Where has everyone found to get new tires for the camper. I need new wheels also?


----------



## ctfortner (Nov 16, 2007)

I havent had to buy any for our TT, but I have looked into this before. I have heard a lot of good things about the Denman tires and the sigma towmax tires. There may be some local dealers in your area that carry them, but if not, here is one site on the web to get them. Under the manufacturers list, you will see Denman, as well as Sigma, who carries the towmax.

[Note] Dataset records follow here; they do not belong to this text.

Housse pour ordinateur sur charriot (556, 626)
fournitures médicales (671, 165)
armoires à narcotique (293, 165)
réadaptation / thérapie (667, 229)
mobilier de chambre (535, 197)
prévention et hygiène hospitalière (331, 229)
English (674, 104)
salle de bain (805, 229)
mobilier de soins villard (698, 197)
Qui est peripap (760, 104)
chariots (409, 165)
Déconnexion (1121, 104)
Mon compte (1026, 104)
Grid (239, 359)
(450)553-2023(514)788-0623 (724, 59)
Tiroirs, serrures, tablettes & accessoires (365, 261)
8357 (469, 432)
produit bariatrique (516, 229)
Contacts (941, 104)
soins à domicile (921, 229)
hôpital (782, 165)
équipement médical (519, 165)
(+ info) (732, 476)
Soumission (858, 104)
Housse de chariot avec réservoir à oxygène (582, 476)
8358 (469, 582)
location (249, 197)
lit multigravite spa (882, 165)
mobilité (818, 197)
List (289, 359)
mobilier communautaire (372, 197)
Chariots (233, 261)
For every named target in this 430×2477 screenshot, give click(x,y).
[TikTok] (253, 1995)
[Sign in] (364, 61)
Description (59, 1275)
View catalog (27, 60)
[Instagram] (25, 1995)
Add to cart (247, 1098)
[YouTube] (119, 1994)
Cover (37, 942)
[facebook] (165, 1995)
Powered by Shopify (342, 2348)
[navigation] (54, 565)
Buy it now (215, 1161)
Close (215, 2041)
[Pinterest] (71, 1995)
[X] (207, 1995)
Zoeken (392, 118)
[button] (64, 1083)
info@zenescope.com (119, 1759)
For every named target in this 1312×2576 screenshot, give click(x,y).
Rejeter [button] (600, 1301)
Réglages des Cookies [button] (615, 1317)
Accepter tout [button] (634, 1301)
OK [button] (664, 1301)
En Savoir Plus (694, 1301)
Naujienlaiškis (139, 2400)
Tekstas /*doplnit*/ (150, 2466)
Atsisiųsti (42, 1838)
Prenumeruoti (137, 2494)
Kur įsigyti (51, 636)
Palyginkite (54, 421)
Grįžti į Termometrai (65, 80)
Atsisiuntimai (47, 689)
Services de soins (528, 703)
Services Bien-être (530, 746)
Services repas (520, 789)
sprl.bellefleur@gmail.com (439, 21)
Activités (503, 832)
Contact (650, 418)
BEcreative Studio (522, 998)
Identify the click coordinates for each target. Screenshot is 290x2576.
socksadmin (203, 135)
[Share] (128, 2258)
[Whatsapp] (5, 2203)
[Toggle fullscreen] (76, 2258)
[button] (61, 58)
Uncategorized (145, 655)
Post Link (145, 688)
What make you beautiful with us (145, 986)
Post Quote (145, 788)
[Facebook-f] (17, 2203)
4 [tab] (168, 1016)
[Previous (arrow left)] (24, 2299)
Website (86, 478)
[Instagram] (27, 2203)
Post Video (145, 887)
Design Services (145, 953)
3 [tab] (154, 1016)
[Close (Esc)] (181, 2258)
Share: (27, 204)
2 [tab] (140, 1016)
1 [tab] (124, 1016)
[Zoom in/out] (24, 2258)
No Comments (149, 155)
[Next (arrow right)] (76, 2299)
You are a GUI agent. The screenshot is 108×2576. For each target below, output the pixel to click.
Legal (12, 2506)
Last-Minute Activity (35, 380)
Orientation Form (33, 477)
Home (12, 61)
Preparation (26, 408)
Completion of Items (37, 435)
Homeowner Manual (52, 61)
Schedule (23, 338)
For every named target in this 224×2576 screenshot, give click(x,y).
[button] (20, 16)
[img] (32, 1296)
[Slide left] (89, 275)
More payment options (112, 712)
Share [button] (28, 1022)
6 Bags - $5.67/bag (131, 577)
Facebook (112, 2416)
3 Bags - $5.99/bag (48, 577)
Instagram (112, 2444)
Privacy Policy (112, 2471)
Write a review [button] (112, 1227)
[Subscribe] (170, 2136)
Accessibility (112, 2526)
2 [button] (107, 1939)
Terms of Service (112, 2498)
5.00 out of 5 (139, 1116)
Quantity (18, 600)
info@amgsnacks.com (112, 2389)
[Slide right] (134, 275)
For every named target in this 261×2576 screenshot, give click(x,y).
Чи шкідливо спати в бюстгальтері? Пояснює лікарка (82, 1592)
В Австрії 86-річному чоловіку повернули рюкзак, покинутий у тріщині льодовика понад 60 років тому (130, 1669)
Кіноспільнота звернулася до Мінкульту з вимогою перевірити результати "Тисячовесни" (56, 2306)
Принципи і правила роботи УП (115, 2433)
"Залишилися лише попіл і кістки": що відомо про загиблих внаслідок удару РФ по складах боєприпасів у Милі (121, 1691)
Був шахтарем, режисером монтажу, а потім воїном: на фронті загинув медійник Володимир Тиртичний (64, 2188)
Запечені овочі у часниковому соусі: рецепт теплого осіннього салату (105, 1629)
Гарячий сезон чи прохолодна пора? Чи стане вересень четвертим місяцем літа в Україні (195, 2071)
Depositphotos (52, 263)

What type of tire dealers do you have around there? Firestone, Bridgestone, etc.. I would check with them to see if they have these, or something similar.


----------



## antigua (Dec 17, 2007)

The first place I would start would be the dealer that I bought the TT from. Every time I go in there, I see he's well stocked with both tires and rims. So try your local dealer. They would know best what type of tire to get you for the loads that will be applied to them. I know someone that bought some tires from Sears and the first road trip with the new tires one blew out. After changing that one the other blew out. He found out later that tire was really not suited for a trailer of that size. After almost killing the rep at Sears he now has proper tires on the trailer and everything is fine. Don't think that just any tire place will know the right information for your trailer. That's why I suggest going to a local dealer. They have all the specs (or at least they should have). Good luck


----------



## l2l (Jan 27, 2008)

I totally agree with antigua...

Years ago I had a tire blow out on my boat trailer for the exact same reason as above.


----------



## haroldj (Jan 31, 2008)

Yes, a local RV dealer would likely be the best bet. Some/many of them also have stores for rv products, as well as service areas, and they will have what you need.


----------



## mailfire99 (Nov 16, 2007)

Gordito, did you ever get your new tires? What did you end up going with?


----------